0

I'm new to cross-validation. To understand the process, I just did k-10 cross-validation with 10 repeats, using the Caret package on my data using logistic regression with two predictors:

# creating hypothetical data  
x1 = rnorm(47, mean = 45, sd = 5); x2 = rnorm(107, mean = 50, sd = 3); 
z1 = rnorm(47, mean = 13, sd = 1.3); z2 = rnorm(107, mean = 15, sd = 2.3)
Y0 = rep("No", 107);Y1 = rep("Yes",47)
a = c(x2,x1); b = c(z2,z1); c = c(Y0,Y1); 
data = as.data.frame(cbind(c,a,b)); names(data) = c("Group","Class1","Class2"); data$Group = as.factor(data$Group)

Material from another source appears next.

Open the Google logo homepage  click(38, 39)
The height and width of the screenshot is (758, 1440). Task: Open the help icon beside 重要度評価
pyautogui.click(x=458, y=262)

library(caret);library(pROC)
set.seed(1); train.control <- trainControl(method="repeatedcv", number=10, repeats = 10,
                          summaryFunction = twoClassSummary, 
                          savePredictions = "all",classProbs = TRUE)                
set.seed(1); model <- train(Group ~ Class1+Class2, data = data, method = "glm", family="binomial",
             trControl = train.control) 

Learning from previous a post, I figured the following script would produce an "overall" cross-validated AUC plot

plot(roc(response = model$pred$obs, predictor = model$pred$Yes))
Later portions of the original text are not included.